[What you will do] Work out how many lines in the entries below include the word "agent". Give nothing but the number.
Information START
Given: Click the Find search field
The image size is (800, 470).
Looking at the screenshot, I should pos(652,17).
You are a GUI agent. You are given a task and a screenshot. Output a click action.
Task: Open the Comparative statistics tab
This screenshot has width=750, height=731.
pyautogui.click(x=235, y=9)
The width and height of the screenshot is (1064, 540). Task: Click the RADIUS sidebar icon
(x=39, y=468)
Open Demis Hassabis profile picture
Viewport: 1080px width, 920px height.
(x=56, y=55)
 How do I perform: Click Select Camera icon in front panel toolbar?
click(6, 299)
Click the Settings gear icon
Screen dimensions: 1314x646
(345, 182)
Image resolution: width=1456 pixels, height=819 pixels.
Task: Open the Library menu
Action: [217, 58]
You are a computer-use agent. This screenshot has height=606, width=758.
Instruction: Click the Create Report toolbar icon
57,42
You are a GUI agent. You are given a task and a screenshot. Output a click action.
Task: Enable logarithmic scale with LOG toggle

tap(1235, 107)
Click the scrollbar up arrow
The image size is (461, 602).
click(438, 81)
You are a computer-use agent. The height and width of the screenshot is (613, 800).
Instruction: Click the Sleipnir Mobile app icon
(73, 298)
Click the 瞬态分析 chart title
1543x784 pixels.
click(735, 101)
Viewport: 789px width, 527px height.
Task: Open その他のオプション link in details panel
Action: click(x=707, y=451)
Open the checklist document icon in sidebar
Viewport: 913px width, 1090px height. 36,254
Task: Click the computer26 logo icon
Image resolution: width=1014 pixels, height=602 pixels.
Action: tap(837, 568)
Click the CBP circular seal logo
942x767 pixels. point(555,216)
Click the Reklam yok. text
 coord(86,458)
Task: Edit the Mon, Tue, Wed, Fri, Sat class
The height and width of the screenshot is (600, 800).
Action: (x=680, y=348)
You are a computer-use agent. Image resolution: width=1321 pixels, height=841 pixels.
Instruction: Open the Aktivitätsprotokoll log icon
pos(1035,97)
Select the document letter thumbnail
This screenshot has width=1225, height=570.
Information END
[Written answer] 5